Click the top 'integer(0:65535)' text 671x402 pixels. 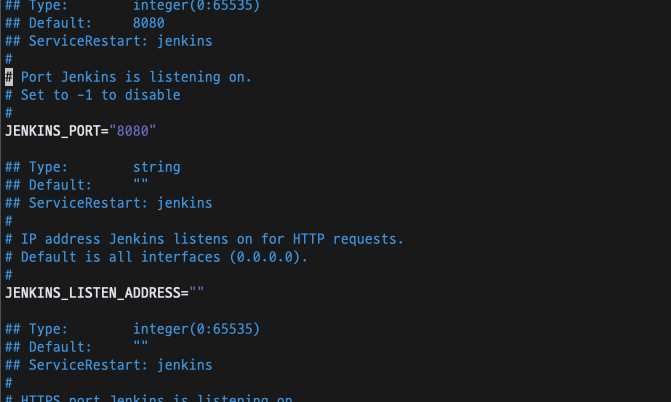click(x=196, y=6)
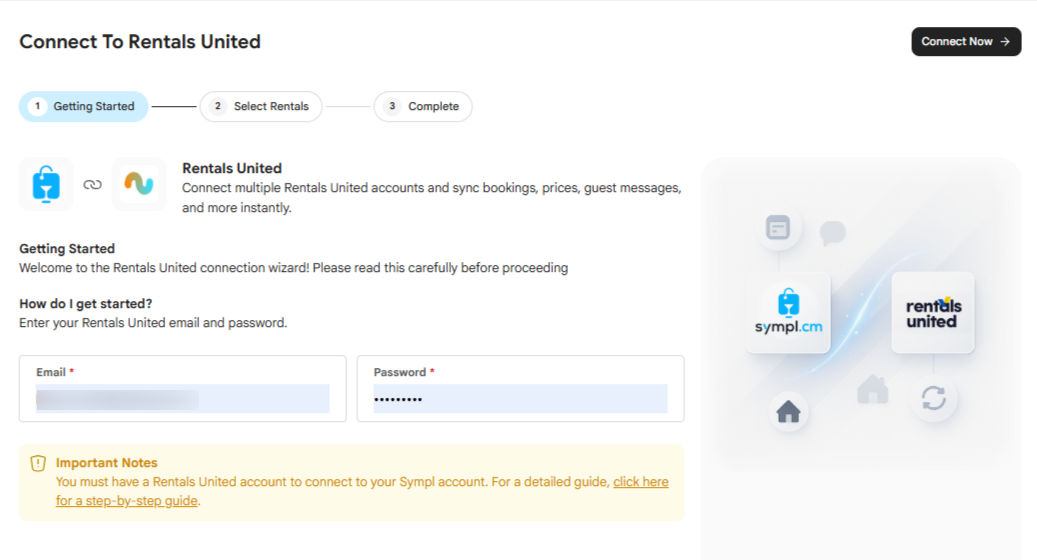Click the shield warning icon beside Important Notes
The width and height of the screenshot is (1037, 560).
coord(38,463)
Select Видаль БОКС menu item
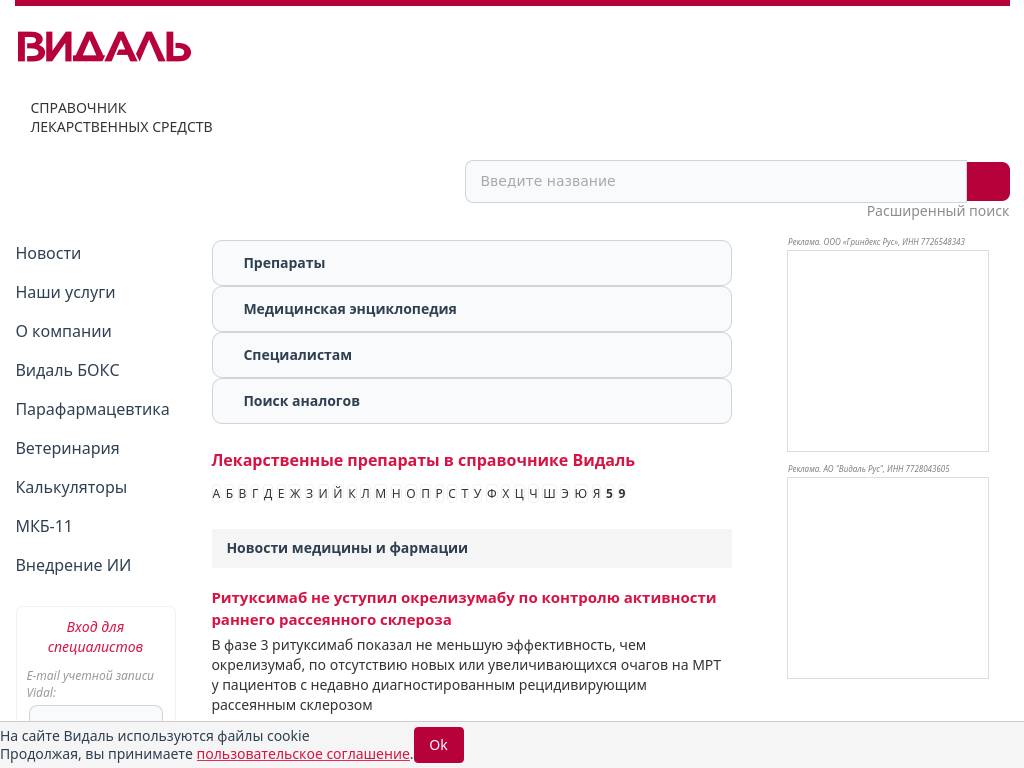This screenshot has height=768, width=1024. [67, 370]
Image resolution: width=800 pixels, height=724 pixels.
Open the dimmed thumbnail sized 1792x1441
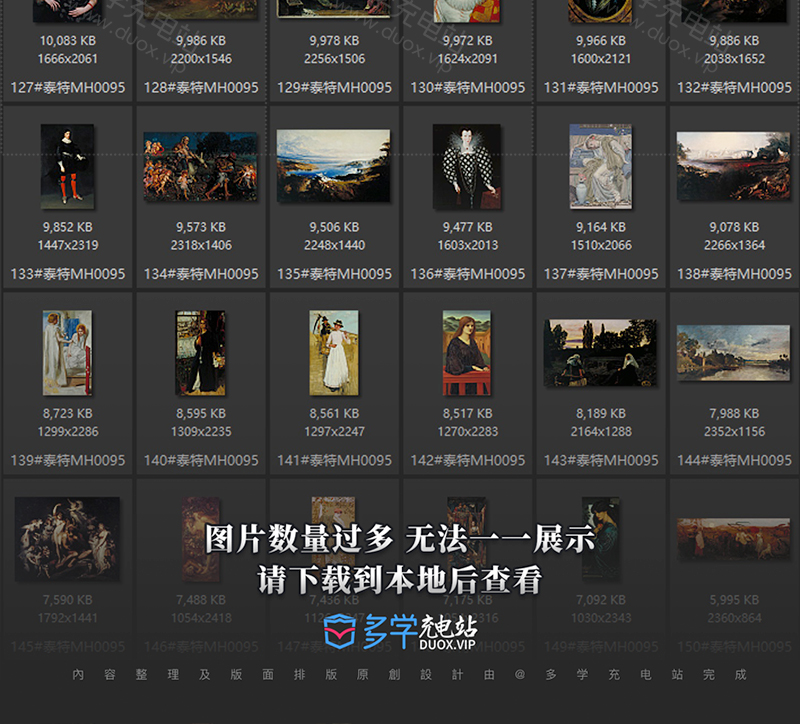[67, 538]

• **What you have to do**:
Print once more, exactly, the lines from the one with "Image resolution: width=800" through the last line of the data, both ends included, without any pictures.

• **Task answer**:
Image resolution: width=800 pixels, height=724 pixels.
Open the dimmed thumbnail sized 1792x1441
[67, 538]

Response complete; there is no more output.